Art. 90, Art. 273 der RL 2006/112/EG, § 17 Abs. 1 UStG

 

Sachverhalt

KFP lieferte Lebensmittel an eine Vielzahl von Abnehmern, und verschickte z.T. berichtigte Rechnungen z.T. wegen Rabatten, Retouren und Fehlern; sie überwachte zwar den Eingang der erforderlichen Bestätigung über den Erhalt der berichtigten Rechnung, erhielt diese aber oft auch nach Mahnungen nicht oder verspätet.

 

Entscheidung

Die Grundsätze ergeben sich aus den Praxis-Hinweisen.

 

Hinweis

1.Die Entscheidung ist für das UStG nur insoweit von Bedeutung, als sie deutlich macht, dass Nachweis­anforderungen nicht so konzipiert sein dürfen, dass auch bei Anwendung aller gebotenen Sorgfalt durch den Unternehmer letzterer allein das Risiko der Unmöglichkeit, den entsprechenden Nachweis zu erbringen, trägt.

************

**Schriftliche Aufgabe**
Setzen Sie den Text über berichtigte Rechnungen im Umsatzsteuerrecht bitte im Anschluss an den ersten Punkt unter „Hinweis“ fort.

************

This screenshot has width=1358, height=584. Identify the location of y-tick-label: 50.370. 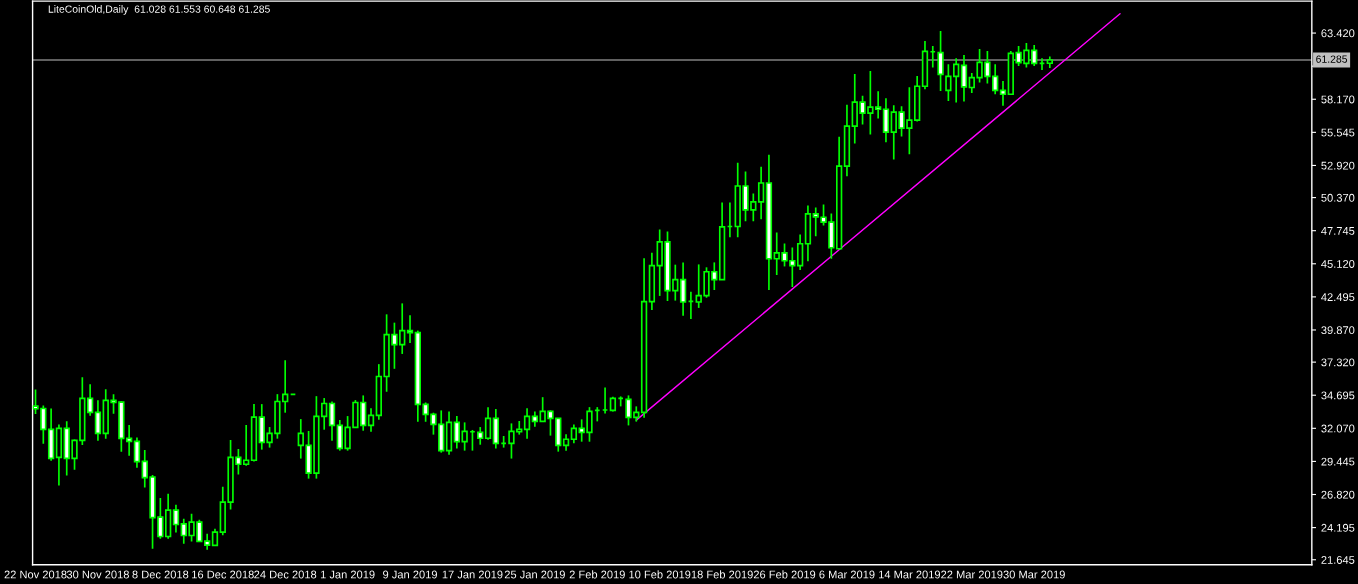
(1338, 198).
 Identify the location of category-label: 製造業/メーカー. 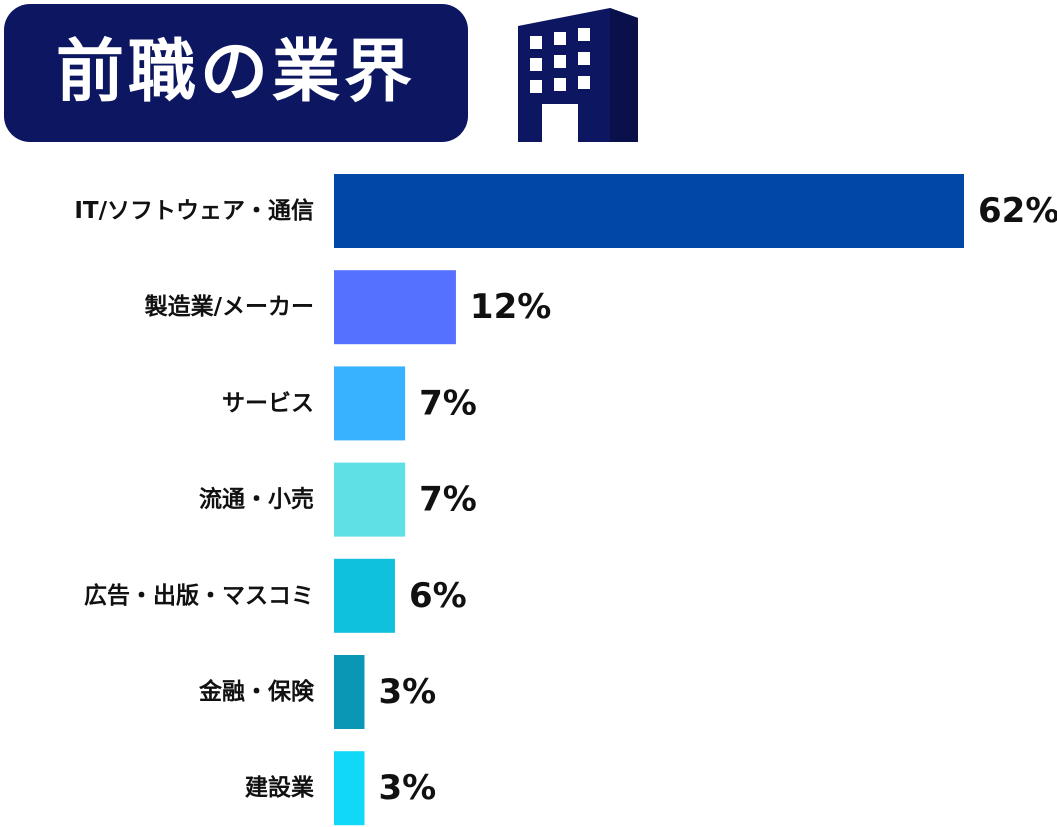
(229, 306).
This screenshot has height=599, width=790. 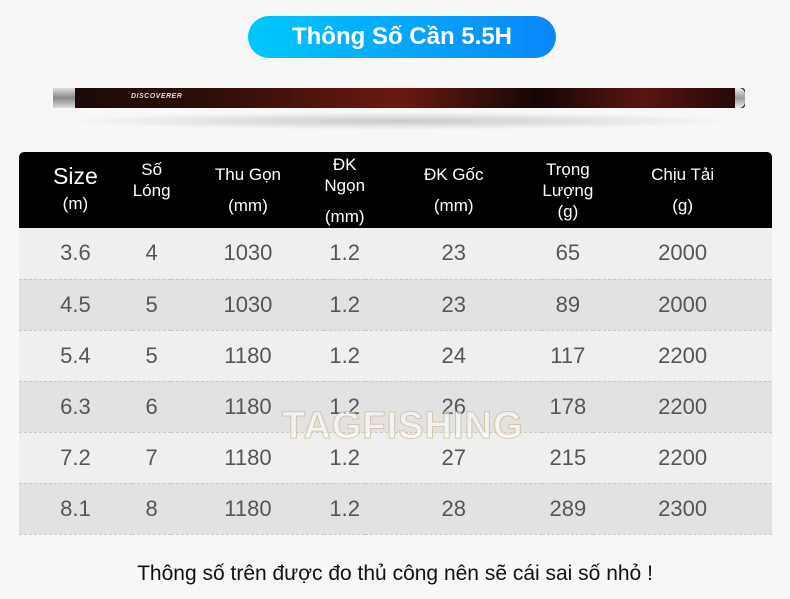 I want to click on header-dk-ngon: ĐK Ngọn (mm), so click(x=345, y=190).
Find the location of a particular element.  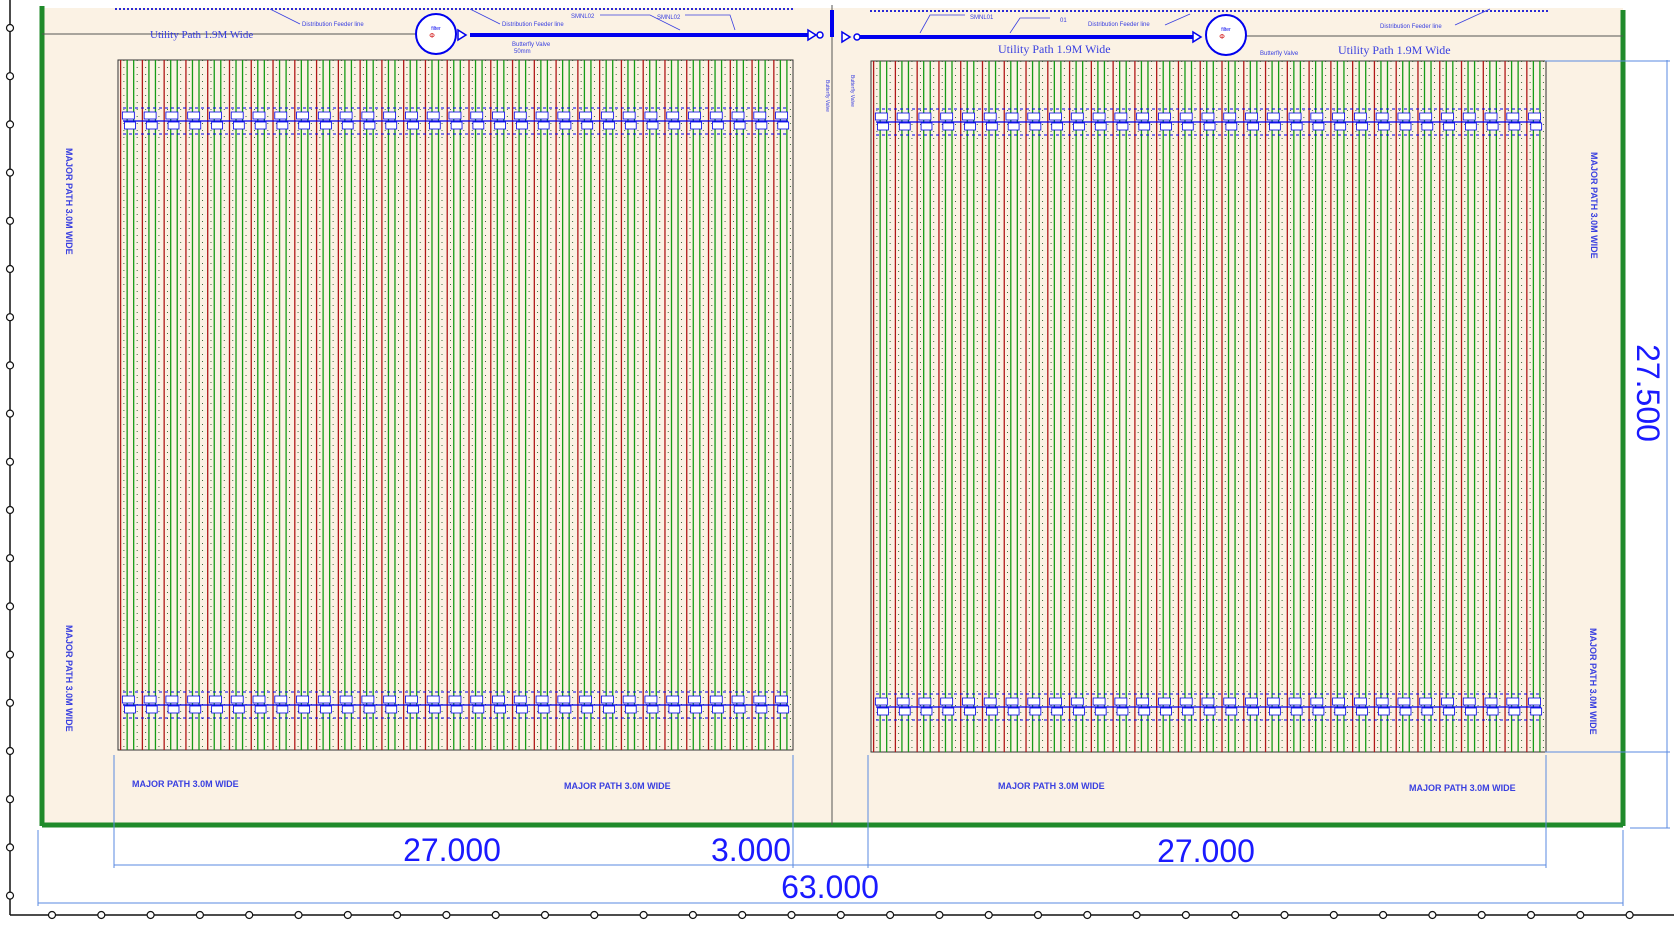

label-distribution-feeder-1: Distribution Feeder line is located at coordinates (333, 25).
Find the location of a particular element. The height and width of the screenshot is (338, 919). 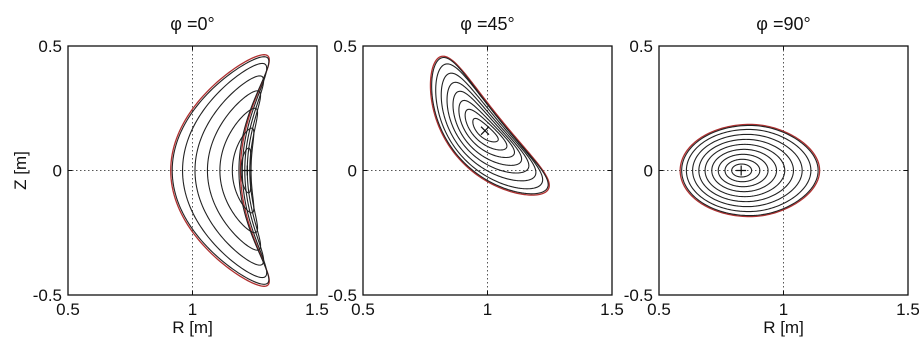

chart-title: φ =0° is located at coordinates (192, 24).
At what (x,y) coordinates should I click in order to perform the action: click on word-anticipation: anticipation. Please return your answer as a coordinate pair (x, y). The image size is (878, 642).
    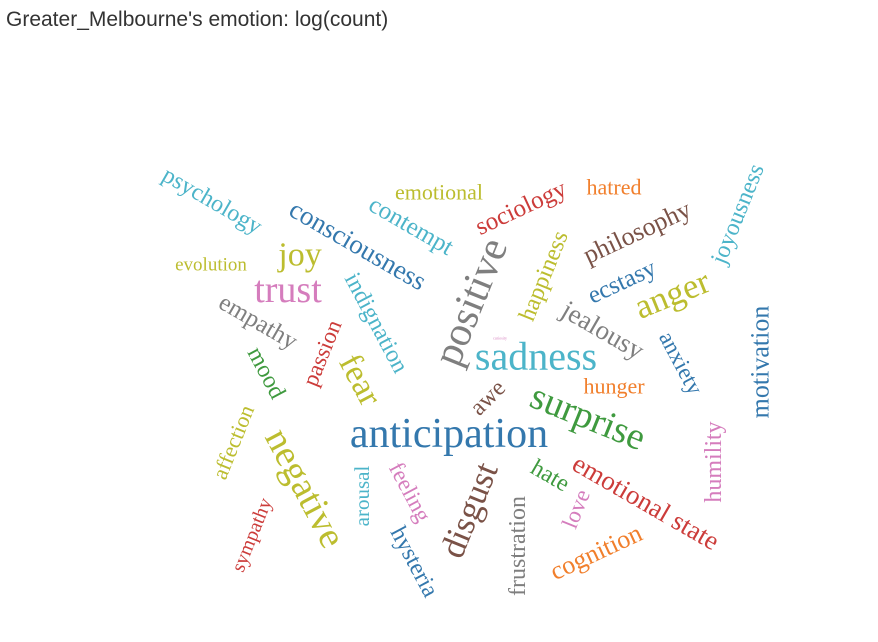
    Looking at the image, I should click on (449, 434).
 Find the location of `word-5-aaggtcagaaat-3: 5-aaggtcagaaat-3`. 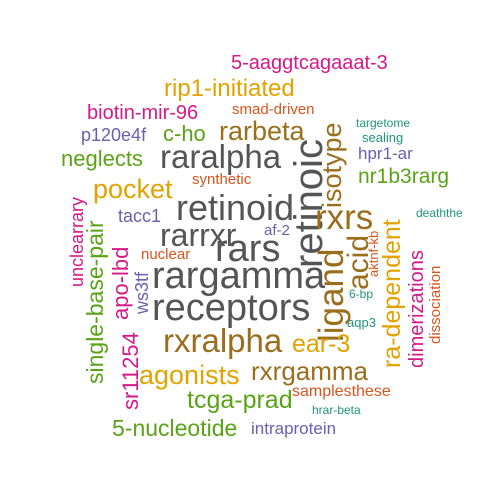

word-5-aaggtcagaaat-3: 5-aaggtcagaaat-3 is located at coordinates (310, 63).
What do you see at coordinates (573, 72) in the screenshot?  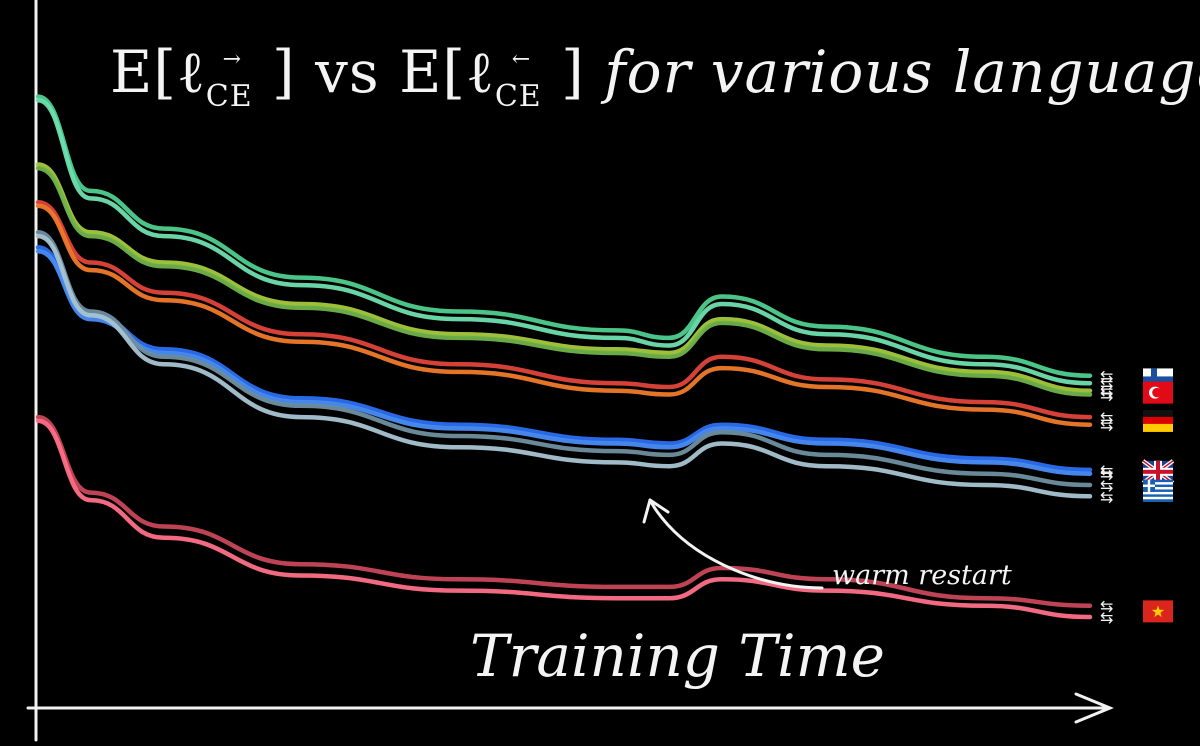 I see `title-suffix: ]` at bounding box center [573, 72].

************

**Gelöste Aufgabe**
2. Art. 90 Abs. 1 der Mehrwertsteuerrichtlinie sieht vor, dass "die Steuerbemessungsgrundlage unter den von den Mitgliedstaaten festgelegten Bedingungen entsprechend vermindert [wird]". Eine polnische Vorschrift verlangte für die Minderung durch Preisnachlass beim Leistenden die Bestätigung des Erhalts einer berichtigten Rechnung innerhalb einer bestimmten Frist. Eine Regelung dieses Inhalts lässt das Unionsrecht grundsätzlich zu. Nicht damit zu vereinbaren ist jedoch, dass es weder eine (ggf. sanktionierte) Rechtspflicht des Empfängers zur Erteilung der Bestätigung gab noch eine Möglichkeit für den Leistenden nachzuweisen, dass er jedenfalls die erforderliche Sorgfalt hat walten lassen, um sich zu vergewissern, dass der Erwerber der Gegenstände oder Dienstleistungen die berichtigte Rechnung erhalten hat, und dass der fragliche Umsatz tatsächlich entsprechend den in der berichtigten Rechnung angegebenen Bedingungen getätigt worden ist.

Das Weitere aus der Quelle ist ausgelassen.